*EXERCISE DESCRIPTION*
Transcribe the data underneath exactly, keeping every word in place.

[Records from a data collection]

((

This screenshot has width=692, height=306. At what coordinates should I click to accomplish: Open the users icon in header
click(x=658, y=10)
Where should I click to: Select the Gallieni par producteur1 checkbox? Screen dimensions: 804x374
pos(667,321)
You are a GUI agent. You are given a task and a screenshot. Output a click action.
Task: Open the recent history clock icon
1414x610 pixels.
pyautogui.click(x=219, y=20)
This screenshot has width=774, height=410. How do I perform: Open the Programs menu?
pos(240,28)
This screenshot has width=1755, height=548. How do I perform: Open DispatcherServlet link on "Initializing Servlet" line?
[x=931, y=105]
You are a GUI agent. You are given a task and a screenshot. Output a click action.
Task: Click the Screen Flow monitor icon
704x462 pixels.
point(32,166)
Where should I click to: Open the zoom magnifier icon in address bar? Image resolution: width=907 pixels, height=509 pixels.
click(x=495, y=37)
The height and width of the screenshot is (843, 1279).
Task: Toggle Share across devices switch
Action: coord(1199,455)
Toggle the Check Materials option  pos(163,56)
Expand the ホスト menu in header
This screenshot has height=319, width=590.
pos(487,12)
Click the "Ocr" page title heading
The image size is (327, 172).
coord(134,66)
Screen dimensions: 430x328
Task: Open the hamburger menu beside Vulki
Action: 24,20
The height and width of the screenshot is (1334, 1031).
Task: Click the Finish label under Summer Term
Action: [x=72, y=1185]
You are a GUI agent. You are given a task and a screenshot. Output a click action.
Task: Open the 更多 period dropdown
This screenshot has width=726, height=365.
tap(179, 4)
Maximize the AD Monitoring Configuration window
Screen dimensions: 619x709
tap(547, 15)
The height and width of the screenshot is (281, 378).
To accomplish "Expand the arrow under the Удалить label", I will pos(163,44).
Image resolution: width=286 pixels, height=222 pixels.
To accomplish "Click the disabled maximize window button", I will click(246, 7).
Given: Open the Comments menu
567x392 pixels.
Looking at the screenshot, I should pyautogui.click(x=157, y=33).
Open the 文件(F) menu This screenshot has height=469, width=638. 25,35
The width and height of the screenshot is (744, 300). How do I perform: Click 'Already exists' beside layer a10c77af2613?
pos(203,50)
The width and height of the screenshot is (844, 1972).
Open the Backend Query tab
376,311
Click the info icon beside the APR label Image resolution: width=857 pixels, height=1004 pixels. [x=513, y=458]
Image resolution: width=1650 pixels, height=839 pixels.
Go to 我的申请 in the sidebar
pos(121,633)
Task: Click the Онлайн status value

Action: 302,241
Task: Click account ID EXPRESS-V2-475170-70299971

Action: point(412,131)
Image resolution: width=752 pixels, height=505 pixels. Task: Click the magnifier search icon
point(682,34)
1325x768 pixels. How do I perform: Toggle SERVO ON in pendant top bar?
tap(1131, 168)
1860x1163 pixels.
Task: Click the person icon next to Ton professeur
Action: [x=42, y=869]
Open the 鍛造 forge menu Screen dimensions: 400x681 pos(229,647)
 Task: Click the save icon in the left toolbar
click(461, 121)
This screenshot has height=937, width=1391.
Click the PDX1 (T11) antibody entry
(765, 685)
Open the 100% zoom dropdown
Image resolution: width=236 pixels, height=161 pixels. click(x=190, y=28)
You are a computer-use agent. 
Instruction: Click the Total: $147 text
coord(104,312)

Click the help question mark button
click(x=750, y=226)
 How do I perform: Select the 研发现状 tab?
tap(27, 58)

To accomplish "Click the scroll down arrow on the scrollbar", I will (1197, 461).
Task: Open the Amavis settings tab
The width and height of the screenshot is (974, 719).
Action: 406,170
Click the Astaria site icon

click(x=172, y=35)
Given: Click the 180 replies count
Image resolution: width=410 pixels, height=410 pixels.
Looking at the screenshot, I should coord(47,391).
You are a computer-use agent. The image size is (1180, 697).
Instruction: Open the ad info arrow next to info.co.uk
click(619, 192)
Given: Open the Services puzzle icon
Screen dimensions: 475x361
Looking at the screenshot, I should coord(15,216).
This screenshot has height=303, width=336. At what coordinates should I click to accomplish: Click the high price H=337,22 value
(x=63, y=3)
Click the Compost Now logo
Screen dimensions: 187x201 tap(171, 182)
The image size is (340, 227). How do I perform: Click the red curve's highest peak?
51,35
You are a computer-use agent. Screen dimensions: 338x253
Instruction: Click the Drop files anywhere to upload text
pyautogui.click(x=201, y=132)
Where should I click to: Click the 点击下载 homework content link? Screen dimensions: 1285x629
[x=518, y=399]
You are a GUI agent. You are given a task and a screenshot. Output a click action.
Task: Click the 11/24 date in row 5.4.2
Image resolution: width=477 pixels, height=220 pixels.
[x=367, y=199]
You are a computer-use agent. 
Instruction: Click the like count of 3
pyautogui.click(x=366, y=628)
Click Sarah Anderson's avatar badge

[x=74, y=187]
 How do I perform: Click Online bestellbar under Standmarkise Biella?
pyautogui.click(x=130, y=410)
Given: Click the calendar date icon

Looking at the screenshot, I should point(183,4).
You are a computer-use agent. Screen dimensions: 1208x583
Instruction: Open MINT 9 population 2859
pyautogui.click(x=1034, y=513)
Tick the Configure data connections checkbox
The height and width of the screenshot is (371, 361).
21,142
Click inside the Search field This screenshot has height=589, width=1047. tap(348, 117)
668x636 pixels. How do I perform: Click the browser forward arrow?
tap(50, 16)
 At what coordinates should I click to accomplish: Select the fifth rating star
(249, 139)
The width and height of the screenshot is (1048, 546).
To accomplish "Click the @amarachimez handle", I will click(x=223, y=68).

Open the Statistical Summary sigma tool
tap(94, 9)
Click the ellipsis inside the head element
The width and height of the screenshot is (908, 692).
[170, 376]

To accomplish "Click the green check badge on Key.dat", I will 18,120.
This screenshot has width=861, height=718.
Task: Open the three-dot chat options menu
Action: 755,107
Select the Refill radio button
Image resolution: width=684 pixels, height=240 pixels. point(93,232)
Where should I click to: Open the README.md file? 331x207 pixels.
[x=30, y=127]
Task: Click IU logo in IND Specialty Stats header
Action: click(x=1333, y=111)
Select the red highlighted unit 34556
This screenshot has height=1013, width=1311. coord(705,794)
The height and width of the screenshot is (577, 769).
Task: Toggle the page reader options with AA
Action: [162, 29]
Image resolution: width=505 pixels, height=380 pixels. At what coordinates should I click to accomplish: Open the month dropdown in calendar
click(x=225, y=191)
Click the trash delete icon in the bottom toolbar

))

*EXPECTED ANSWER*
This screenshot has width=692, height=306. At what coordinates should I click to accomplish: Open the users icon in header
click(x=658, y=10)
Where should I click to: Select the Gallieni par producteur1 checkbox? Screen dimensions: 804x374
pos(667,321)
You are a GUI agent. You are given a task and a screenshot. Output a click action.
Task: Open the recent history clock icon
1414x610 pixels.
pyautogui.click(x=219, y=20)
This screenshot has width=774, height=410. How do I perform: Open the Programs menu?
pos(240,28)
This screenshot has width=1755, height=548. How do I perform: Open DispatcherServlet link on "Initializing Servlet" line?
[x=931, y=105]
You are a GUI agent. You are given a task and a screenshot. Output a click action.
Task: Click the Screen Flow monitor icon
704x462 pixels.
point(32,166)
Where should I click to: Open the zoom magnifier icon in address bar? Image resolution: width=907 pixels, height=509 pixels.
click(x=495, y=37)
The height and width of the screenshot is (843, 1279).
Task: Toggle Share across devices switch
Action: coord(1199,455)
Toggle the Check Materials option  pos(163,56)
Expand the ホスト menu in header
This screenshot has height=319, width=590.
pos(487,12)
Click the "Ocr" page title heading
The image size is (327, 172).
coord(134,66)
Screen dimensions: 430x328
Task: Open the hamburger menu beside Vulki
Action: 24,20
The height and width of the screenshot is (1334, 1031).
Task: Click the Finish label under Summer Term
Action: [x=72, y=1185]
You are a GUI agent. You are given a task and a screenshot. Output a click action.
Task: Open the 更多 period dropdown
This screenshot has width=726, height=365.
tap(179, 4)
Maximize the AD Monitoring Configuration window
Screen dimensions: 619x709
tap(547, 15)
The height and width of the screenshot is (281, 378).
To accomplish "Expand the arrow under the Удалить label", I will pos(163,44).
Image resolution: width=286 pixels, height=222 pixels.
To accomplish "Click the disabled maximize window button", I will click(246, 7).
Given: Open the Comments menu
567x392 pixels.
Looking at the screenshot, I should pyautogui.click(x=157, y=33).
Open the 文件(F) menu This screenshot has height=469, width=638. 25,35
The width and height of the screenshot is (744, 300). How do I perform: Click 'Already exists' beside layer a10c77af2613?
pos(203,50)
The width and height of the screenshot is (844, 1972).
Open the Backend Query tab
376,311
Click the info icon beside the APR label Image resolution: width=857 pixels, height=1004 pixels. [x=513, y=458]
Image resolution: width=1650 pixels, height=839 pixels.
Go to 我的申请 in the sidebar
pos(121,633)
Task: Click the Онлайн status value

Action: 302,241
Task: Click account ID EXPRESS-V2-475170-70299971

Action: point(412,131)
Image resolution: width=752 pixels, height=505 pixels. Task: Click the magnifier search icon
point(682,34)
1325x768 pixels. How do I perform: Toggle SERVO ON in pendant top bar?
tap(1131, 168)
1860x1163 pixels.
Task: Click the person icon next to Ton professeur
Action: [x=42, y=869]
Open the 鍛造 forge menu Screen dimensions: 400x681 pos(229,647)
 Task: Click the save icon in the left toolbar
click(461, 121)
This screenshot has height=937, width=1391.
Click the PDX1 (T11) antibody entry
(765, 685)
Open the 100% zoom dropdown
Image resolution: width=236 pixels, height=161 pixels. click(x=190, y=28)
You are a computer-use agent. 
Instruction: Click the Total: $147 text
coord(104,312)

Click the help question mark button
click(x=750, y=226)
 How do I perform: Select the 研发现状 tab?
tap(27, 58)

To accomplish "Click the scroll down arrow on the scrollbar", I will (1197, 461).
Task: Open the Amavis settings tab
The width and height of the screenshot is (974, 719).
Action: 406,170
Click the Astaria site icon

click(x=172, y=35)
Given: Click the 180 replies count
Image resolution: width=410 pixels, height=410 pixels.
Looking at the screenshot, I should coord(47,391).
You are a computer-use agent. The image size is (1180, 697).
Instruction: Open the ad info arrow next to info.co.uk
click(619, 192)
Given: Open the Services puzzle icon
Screen dimensions: 475x361
Looking at the screenshot, I should coord(15,216).
This screenshot has height=303, width=336. At what coordinates should I click to accomplish: Click the high price H=337,22 value
(x=63, y=3)
Click the Compost Now logo
Screen dimensions: 187x201 tap(171, 182)
The image size is (340, 227). How do I perform: Click the red curve's highest peak?
51,35
You are a computer-use agent. Screen dimensions: 338x253
Instruction: Click the Drop files anywhere to upload text
pyautogui.click(x=201, y=132)
Where should I click to: Click the 点击下载 homework content link? Screen dimensions: 1285x629
[x=518, y=399]
You are a GUI agent. You are given a task and a screenshot. Output a click action.
Task: Click the 11/24 date in row 5.4.2
Image resolution: width=477 pixels, height=220 pixels.
[x=367, y=199]
You are a computer-use agent. 
Instruction: Click the like count of 3
pyautogui.click(x=366, y=628)
Click Sarah Anderson's avatar badge

[x=74, y=187]
 How do I perform: Click Online bestellbar under Standmarkise Biella?
pyautogui.click(x=130, y=410)
Given: Click the calendar date icon

Looking at the screenshot, I should point(183,4).
You are a computer-use agent. Screen dimensions: 1208x583
Instruction: Open MINT 9 population 2859
pyautogui.click(x=1034, y=513)
Tick the Configure data connections checkbox
The height and width of the screenshot is (371, 361).
21,142
Click inside the Search field This screenshot has height=589, width=1047. tap(348, 117)
668x636 pixels. How do I perform: Click the browser forward arrow?
tap(50, 16)
 At what coordinates should I click to accomplish: Select the fifth rating star
(249, 139)
The width and height of the screenshot is (1048, 546).
To accomplish "Click the @amarachimez handle", I will click(x=223, y=68).

Open the Statistical Summary sigma tool
tap(94, 9)
Click the ellipsis inside the head element
The width and height of the screenshot is (908, 692).
[170, 376]

To accomplish "Click the green check badge on Key.dat", I will 18,120.
This screenshot has width=861, height=718.
Task: Open the three-dot chat options menu
Action: 755,107
Select the Refill radio button
Image resolution: width=684 pixels, height=240 pixels. point(93,232)
Where should I click to: Open the README.md file? 331x207 pixels.
[x=30, y=127]
Task: Click IU logo in IND Specialty Stats header
Action: click(x=1333, y=111)
Select the red highlighted unit 34556
This screenshot has height=1013, width=1311. coord(705,794)
The height and width of the screenshot is (577, 769).
Task: Toggle the page reader options with AA
Action: [162, 29]
Image resolution: width=505 pixels, height=380 pixels. At what coordinates should I click to accomplish: Open the month dropdown in calendar
click(x=225, y=191)
Click the trash delete icon in the bottom toolbar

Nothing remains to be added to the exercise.